In data analysis and machine learning, feature selection is a key step that helps reduce model complexity, improve classification accuracy, and enhance model interpretability. Among the many feature selection methods, least absolute shrinkage and selection operator (LASSO) methods have attracted much attention because of their unique properties and wide application. LASSO regression was first proposed by Robert Tibshirani²⁷. In LASSO regression, a penalty term is added in the optimization of the objective function to introduce L1 regularization. The aim of L1 regularization is to achieve sparsity. Constraints can be imposed on some redundant variable coefficients to compress them 0. By selecting the nonzero coefficient corresponding characteristics, the features of the target variable that have the maximum predictive ability can be extracted to simplify the model and improve its generalizability.

In the model to be optimized, LASSO imposes constraints on the model coefficients through the penalty term formed by the L1 norm. The loss function to be optimized with constraints is as follows:

$$\mathop {\arg \min }\limits_{\beta } \sum\limits_{i = 1}^{N} {\left( {y^{i} - \sum\limits_{j = 1}^{\rho } {\beta_{j} } x_{j}^{i} } \right)^{2} } + \lambda \sum\limits_{j = 1}^{\rho } {\left| {\beta_{j} } \right|} ,$$

(1)

where \(y^{i}\) is the class label of the \(i\)-th sample and N is the number of samples. \(x_{j}^{i}\) is the \(j\)-th feature of the \(i\)-th sample. \(\beta_{j}\) is the regression coefficient for the \(j\)-th feature and is a regularization parameter that determines the sparsity of the model. The larger \(\lambda\) is, the sparser the model; that is, the closer to 0 \(\beta_{j}\) is, the fewer features are selected. By selecting the features corresponding to nonzero coefficients, feature selection is realized.

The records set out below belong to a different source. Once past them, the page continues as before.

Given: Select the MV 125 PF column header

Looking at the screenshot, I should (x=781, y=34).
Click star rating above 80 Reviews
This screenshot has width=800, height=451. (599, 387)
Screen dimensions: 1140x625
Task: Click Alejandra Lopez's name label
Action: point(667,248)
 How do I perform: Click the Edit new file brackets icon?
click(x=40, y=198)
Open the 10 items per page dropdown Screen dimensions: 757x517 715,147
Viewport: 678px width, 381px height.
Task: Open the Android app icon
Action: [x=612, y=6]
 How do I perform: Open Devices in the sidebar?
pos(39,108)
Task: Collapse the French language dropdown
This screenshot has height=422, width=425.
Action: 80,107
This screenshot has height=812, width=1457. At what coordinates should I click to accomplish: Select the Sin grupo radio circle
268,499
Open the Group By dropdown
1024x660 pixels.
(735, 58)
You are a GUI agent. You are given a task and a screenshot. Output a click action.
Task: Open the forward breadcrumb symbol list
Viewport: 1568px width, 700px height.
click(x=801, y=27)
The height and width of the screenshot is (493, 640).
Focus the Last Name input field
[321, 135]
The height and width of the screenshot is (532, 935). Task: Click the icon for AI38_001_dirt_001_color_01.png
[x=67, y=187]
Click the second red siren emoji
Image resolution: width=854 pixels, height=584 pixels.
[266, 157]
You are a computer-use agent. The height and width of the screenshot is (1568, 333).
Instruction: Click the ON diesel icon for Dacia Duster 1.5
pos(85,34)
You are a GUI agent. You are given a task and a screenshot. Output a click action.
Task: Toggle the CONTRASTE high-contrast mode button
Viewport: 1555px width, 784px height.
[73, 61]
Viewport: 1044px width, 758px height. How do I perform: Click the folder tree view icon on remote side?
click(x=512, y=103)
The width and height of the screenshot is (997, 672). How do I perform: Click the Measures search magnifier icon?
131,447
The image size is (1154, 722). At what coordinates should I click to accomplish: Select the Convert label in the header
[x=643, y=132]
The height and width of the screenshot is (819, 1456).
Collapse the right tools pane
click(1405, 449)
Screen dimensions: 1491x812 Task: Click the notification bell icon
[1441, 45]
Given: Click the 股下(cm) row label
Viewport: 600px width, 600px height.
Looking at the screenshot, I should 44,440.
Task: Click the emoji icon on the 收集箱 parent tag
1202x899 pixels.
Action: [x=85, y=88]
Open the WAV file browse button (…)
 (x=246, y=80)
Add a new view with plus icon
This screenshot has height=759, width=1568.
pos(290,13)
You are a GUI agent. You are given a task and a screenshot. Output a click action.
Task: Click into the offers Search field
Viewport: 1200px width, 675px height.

In this study, the LASSO function in MATLAB was used for feature selection. When the minimum value of formula (1) is found, the mean squared error (MSE) is usually calculated and used to evaluate the model quality. To improve the classification accuracy, it is necessary to select the model corresponding to λ whose MSE is as small as possible. Tenfold cross-validation was used to select the optimal regularization parameter for the current model. The ‘MSE’ value represents the mean prediction squared error for each lambda value, as determined through cross-validation calculations. Figure 2 presents the cross-validation curve of the LASSO regression analysis. Two values of λ are generated in cross-validation: ‘lambda.min’ and ‘lambda.1se’. Lambda.min is the best λ value that yields the minimum mean of the target parameter among all λ values, and lambda.1se is the λ value that yields the simplest model within the same variance range as that for lambda.min. After λ reaches a certain value, increasing the number of independent variables of the model, that is, reducing the λ value, cannot significantly improve the model performance. In this study, lambda.min is selected as the optimal λ because its penalty value is weaker than that for lambda.1se, which can contain enough eigenvalues. After obtaining the optimal λ value, the sparse coefficients corresponding to the optimal λ values are obtained, and the final eigenvalues are obtained by filtering the nonzero coefficients. Initially, the LASSO regression method was employed to select the input features for single MRI index models. Then, LASSO dimensionality reduction was applied to the features selected by the sMRI and fMRI composite indices.

Fig. 2

Cross-validation curve of LASSO regression analysis. In figure a, the dashed line on the left side represents lambda.min, and the dashed line on the right side represents lambda.1se. In figure b, each curve represents the change trajectory of an independent variable coefficient, and the upper abscissa in the figure represents the number of nonzero coefficients in the model at this time.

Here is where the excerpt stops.